I'm sure you get just frustrated with it, as you are an educated, and intellectual.. two different things, person, who apparently knows some of the inner workings of journalism, Just how say for instance, when Bush would give a speech, or Dole gave his Republican convention speech a while back, ALL that ms woodruf or bernard shaw would talk about.. The ONLY thing was how 'Dole Mentioned Clinton's name 34 times', It's just that whenever some issue comes up and it happens to be .. say even a good thing that republicans do, IT is ALWAYS slammed, it is always just shit upon. And It is just like that these news anchors are just spouting pure poison for the not as well informed people to believe, because seriously.. why shouldn't they believe them.
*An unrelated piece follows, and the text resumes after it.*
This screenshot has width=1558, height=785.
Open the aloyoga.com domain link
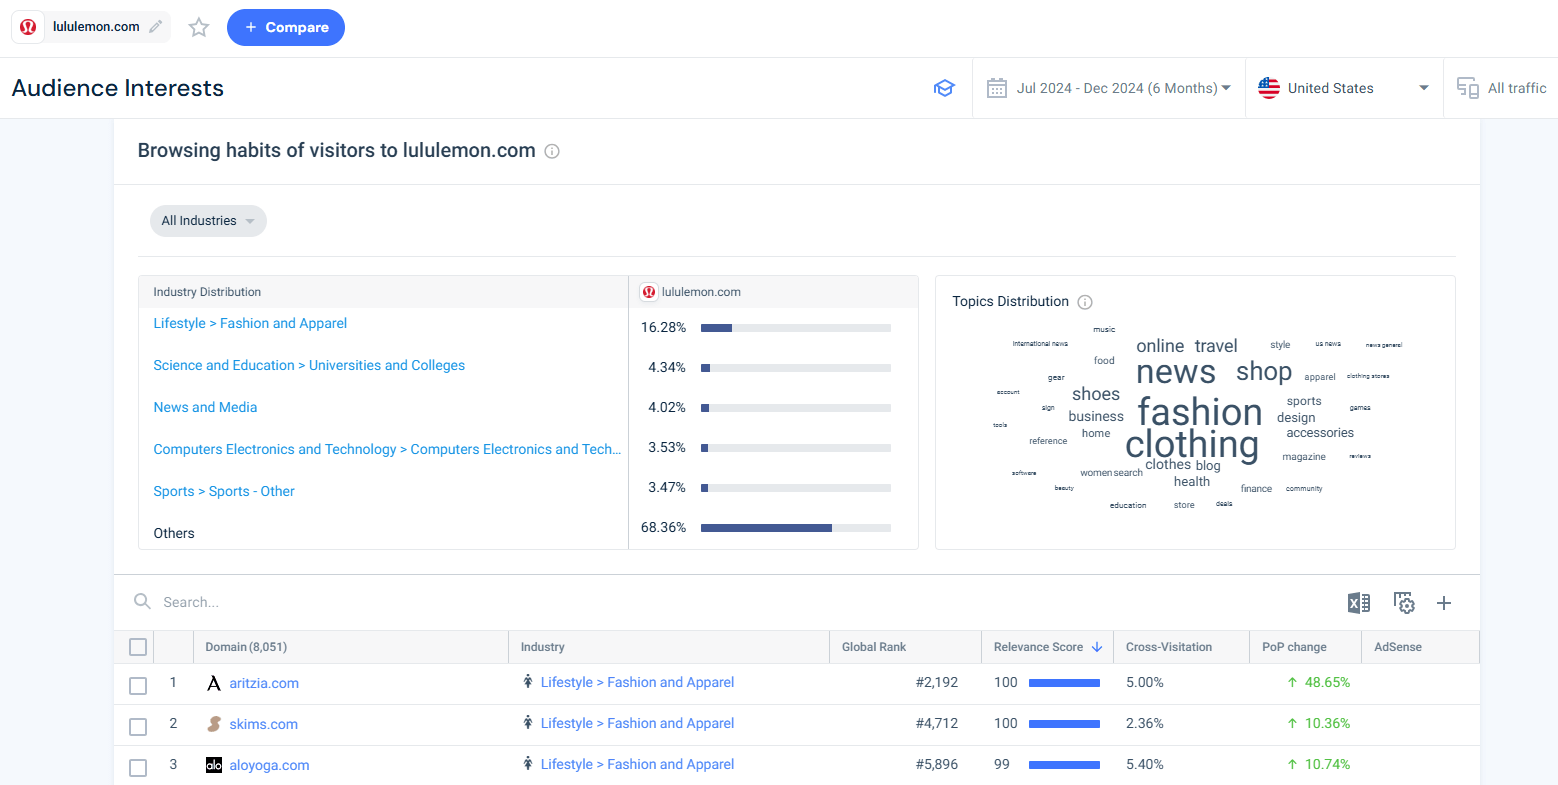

And I realize that I can't write from a nonobjective point of view, But when I mention fox news, That news station is not as far right as say, CNN is left.. It is more of a nonobjective pov than cnn, though stil maybe pointed in its favored direction.

And I know this is going to open a whole new discussion, but I believe that everyone should listen to Rush Limbaugh, I know he may get high on his horse, or act pompously, but seriously, He is extremely intelligent, He knows his shiz, and He calls tihngs for what they are, And will disagree with the republicans if he feels they are wrong, or agree with the democrats if he feels they are right, ..

And I'm also a big fan of chris MAtthews, ... let's see there are some others, russert being one, but I can't think of them at the moment...

Cheers,
Off to class.. Or Maybe just to Swallow a sword.. samurai perhaps. I've got no time to reread this deeply, so Im sure there are points i'll maybe have to elaborate on, but anyways,... enuf.. where's the dome.. ah, it's right there through the snow...

L. Unplugged

[This message has been edited by Lemonite (edited 01-15-2002).]